The northern region of KwaZulu-Natal, from St Lucia through to Kozi Bay and in particular the Hluhluwe area and surrounds, offers significant potential for wildlife tourism, report Ian Bannerman and Corinne Lategan, regional consultants for Pam Golding Lodges & Guesthouses – a member of Pam Golding Hospitality.
"Tourism statistics from the Department of Trade and Industry reveal that wildlife is an important attraction for international tourists to South Africa and this is borne out by the enquiries we receive from overseas buyers wishing to acquire game lodges – mainly from Europe and the United States," says Bannerman.
The northern KZN area has major, untapped potential to capitalise on this growing trend. Already private wildlife housing estates are zealously targeting the overseas market, marketing R5-R25 million homes to overseas buyers who seek to acquire their own truly African lifestyle residence.
Comments Lategan: “Most people are aware of the Hluhluwe Imfolozi Park, but in this area we also have a very special slice of Africa - the iSimangaliso Wetland Park (formerly known as the Greater St Lucia Wetland), which offers eco-tourists some of the most diverse wildlife and outdoor experiences imaginable."

Besides Lake St Lucia - a unique, 38 000 ha expanse of lake, islands and estuary - the park incorporates an astonishing variety of habitats ranging from the Ubombo mountains to grasslands, forests, wetlands, mangroves and vegetated dunes, with magnificent beaches and coral reefs and incorporates Kosi Bay, Lake Sibaya, Sodwana Bay, Mkhuze Game Reserve, False Bay, Fanies Island, Charters Creek, Lake St Lucia, Cape Vidal, Kosi Bay and Maphelane. Together these make up a 220 000 ha wilderness of unrivalled beauty.
There are also other conservation areas, which extend along the N2 route all the way from Hluhluwe as far as the Swaziland border. These include the Phinda Munyawana Conservancy, Zululand Rhino Reserve, uMkhuze and Pongola. Further north is the Tembe Elephant Park and Ndumo Game Reserve.
Says Lategan: "Apart from the proliferation of highly rated game reserves, both private and state owned, this largely unspoilt region offers numerous other attractions including fishing and some of the best snorkelling in the world. From one central point such as Hluhluwe, visitors can explore a host of different tourist attractions appealing to a broad range of people - all easily accessible on day trips. As a result of this accessibility a private game lodge doesn't necessarily need to be on a sizeable estate – there are some successful game reserves of around 30ha which also have high appeal for the domestic market and which, due to their central location afford easy access to numerous other tourism attractions. In addition there is an air strip at Mkhuze, which is quite central to the entire area, and which is used by a number of establishments to fly their guests directly into the area.

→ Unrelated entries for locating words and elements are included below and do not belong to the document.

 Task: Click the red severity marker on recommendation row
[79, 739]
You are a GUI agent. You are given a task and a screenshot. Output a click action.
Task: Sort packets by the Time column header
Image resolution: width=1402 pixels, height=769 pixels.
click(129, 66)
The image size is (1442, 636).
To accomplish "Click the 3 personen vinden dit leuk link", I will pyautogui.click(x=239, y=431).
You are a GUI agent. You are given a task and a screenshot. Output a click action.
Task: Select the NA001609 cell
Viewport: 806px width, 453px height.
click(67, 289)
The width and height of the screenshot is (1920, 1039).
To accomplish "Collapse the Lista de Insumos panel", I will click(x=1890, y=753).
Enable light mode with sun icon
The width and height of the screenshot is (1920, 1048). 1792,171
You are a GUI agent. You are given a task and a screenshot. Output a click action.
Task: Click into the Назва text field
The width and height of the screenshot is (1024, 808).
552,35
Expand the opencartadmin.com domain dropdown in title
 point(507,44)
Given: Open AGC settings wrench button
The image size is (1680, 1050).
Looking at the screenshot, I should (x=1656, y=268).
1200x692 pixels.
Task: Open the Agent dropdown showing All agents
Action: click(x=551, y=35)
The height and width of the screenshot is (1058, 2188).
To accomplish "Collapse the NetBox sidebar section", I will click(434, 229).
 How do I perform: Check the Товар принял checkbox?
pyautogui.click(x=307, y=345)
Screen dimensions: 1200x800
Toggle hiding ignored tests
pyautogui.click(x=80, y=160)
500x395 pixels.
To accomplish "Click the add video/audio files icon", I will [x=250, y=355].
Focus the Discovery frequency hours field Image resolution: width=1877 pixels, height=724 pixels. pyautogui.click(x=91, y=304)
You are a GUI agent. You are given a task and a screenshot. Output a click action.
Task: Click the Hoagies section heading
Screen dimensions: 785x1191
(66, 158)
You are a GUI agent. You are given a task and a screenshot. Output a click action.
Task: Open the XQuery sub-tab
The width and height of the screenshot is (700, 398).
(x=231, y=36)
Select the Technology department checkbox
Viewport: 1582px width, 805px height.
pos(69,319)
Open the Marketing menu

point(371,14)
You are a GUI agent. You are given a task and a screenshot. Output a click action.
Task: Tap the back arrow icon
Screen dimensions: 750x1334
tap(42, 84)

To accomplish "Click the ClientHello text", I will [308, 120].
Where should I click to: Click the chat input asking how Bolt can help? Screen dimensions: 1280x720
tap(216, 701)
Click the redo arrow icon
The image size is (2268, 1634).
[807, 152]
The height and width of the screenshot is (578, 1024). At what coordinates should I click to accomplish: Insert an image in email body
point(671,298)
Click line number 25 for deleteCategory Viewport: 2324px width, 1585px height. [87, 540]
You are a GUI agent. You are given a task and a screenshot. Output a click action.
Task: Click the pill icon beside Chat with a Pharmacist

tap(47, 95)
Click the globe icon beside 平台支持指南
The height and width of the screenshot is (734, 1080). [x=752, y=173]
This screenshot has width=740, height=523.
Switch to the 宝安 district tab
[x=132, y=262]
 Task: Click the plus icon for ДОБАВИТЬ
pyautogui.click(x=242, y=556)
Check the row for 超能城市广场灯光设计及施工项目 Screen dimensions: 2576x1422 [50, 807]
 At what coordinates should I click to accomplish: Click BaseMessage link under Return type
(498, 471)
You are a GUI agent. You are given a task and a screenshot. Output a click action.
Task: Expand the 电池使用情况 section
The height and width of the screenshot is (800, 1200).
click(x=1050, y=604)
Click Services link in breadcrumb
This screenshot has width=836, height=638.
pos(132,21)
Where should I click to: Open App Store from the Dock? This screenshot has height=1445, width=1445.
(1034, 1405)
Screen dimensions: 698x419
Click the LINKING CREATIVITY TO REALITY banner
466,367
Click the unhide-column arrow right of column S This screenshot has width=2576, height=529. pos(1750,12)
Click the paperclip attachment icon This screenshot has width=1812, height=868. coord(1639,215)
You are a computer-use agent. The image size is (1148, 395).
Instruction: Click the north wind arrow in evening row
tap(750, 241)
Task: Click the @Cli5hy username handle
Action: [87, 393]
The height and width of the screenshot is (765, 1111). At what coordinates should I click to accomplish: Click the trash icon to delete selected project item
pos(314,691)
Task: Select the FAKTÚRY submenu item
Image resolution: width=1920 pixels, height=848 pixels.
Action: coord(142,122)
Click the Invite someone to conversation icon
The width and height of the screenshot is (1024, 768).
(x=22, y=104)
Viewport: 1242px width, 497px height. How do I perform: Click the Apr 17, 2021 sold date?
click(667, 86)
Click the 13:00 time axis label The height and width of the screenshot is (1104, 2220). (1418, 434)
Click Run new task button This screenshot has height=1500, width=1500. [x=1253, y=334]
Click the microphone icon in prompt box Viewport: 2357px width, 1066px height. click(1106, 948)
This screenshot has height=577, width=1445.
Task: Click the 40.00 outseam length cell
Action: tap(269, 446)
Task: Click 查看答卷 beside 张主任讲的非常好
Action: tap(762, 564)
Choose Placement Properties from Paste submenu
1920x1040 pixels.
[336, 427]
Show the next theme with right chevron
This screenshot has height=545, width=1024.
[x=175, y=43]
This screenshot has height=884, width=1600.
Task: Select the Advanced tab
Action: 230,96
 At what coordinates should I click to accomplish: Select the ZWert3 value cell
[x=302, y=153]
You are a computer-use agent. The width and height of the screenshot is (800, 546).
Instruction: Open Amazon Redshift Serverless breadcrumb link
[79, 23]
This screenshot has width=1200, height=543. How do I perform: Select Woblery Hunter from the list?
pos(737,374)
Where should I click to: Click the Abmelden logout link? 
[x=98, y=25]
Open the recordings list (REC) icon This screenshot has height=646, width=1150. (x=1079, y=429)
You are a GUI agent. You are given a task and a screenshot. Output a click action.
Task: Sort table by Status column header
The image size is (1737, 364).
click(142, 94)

"It's positive to note that currently the Hluhluwe hotel has recently been upgraded, and we are also seeing foreign-owned lodges becoming involved in community initiatives and projects which help inject not only capital into the local economy but also will foster a sustainable tourism market. Hluhluwe's climate and appeal is such that this area has the potential to receive overseas visitors right throughout the year and enjoy a good occupancy," she says.
Prices of hospitality establishments vary considerably. Pam Golding Lodges & Guesthouses in KZN currently has a broad range of options available, from privately owned B&Bs with five or six chalets priced in the R5/R6 million price range, to self-catering guest lodges in the region of R30/R40 million for 10-15 suites, and ranging up to establishments in the R100 million price range.
PGLAG is currently marketing a prime located site comprising 17.8ha of land strategically positioned on the N2 freeway, just outside Hluhluwe, which is marketed at R20 million. In close proximity to the Hluhluwe Umfolozi Game Reserve, iSimangaliso Wetland, Cape Vidal and Sodwana, this site has been identified by local development agency UMDA as having huge potential as a catalyst to spearhead an economic drive to boost the tourism, cargo, industrial and agribusiness initiatives of the area. This in turn will create sustainable economic development for the surrounding communities.
Says Lategan: "To date Total South Africa has purchased an adjacent 2.2ha site and erected a filling station which is well patronised, being the only petrol site on the N2 freeway after Umhlali's Mvoti Shell Ultra, some 190km away. In fact, due to the increase in trade and tourists along this route the filling station has surpassed all expectations in terms of output. The remaining land has been zoned for a hotel site with conference centre."
Bannerman adds that the forthcoming 2010 Soccer World Cup has made an impact on sellers who see this as a strong drawcard – particularly regarding those who have contracts in place with large tour operators for the event. Commenting on the north coast area nearer Durban, in the region of the new King Shaka International Airport at La Mercury, he says this will also have a positive impact on the market with enquiries currently being received for B&B's.